## [YOUR INSTRUCTIONS]
This task calls for copying every line in the data below that contains the word "button".

(Stored data entries)
== Segment start ==

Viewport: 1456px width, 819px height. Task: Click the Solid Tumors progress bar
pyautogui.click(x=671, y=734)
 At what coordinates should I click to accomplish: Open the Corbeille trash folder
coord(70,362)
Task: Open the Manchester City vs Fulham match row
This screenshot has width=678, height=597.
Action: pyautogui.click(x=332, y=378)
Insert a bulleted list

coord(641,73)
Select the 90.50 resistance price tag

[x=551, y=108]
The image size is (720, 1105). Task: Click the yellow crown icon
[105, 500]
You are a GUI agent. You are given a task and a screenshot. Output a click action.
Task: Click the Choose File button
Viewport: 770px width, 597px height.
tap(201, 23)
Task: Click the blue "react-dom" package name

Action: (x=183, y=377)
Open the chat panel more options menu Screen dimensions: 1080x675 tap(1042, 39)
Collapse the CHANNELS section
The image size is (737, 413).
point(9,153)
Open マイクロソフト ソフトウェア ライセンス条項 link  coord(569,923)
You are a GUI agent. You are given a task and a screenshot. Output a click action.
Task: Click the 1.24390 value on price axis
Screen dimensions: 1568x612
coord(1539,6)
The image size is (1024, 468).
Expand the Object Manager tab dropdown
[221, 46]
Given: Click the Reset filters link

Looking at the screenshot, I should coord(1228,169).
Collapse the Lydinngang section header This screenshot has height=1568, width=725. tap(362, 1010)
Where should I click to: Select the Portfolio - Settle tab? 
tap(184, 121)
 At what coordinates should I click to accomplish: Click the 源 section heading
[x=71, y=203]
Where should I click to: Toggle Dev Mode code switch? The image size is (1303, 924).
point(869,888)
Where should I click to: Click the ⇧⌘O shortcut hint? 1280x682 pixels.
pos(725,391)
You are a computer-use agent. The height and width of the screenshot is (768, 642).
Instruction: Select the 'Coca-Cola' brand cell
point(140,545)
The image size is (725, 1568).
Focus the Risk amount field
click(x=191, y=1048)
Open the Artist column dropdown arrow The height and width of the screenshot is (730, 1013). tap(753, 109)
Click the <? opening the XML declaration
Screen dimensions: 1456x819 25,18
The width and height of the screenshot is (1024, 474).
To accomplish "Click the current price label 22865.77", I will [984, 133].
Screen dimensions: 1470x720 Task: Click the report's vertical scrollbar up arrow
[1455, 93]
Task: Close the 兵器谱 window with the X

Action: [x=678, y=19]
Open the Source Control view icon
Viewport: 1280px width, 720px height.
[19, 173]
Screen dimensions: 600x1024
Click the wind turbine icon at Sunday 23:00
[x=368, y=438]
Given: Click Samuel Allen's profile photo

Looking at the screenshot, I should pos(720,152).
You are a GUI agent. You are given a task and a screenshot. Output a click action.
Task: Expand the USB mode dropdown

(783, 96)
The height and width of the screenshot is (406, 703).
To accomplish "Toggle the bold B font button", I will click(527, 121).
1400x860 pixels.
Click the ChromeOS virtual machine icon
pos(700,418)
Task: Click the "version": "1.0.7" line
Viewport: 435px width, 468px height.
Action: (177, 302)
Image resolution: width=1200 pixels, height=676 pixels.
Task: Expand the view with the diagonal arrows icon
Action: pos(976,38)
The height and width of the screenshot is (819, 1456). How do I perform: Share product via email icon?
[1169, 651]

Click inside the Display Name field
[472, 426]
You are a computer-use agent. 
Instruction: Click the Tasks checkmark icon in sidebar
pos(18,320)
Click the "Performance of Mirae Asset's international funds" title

== Segment end ==

## [SOLUTION FOR THIS EXERCISE]
Task: Click the Choose File button
To accomplish "Toggle the bold B font button", I will click(527, 121).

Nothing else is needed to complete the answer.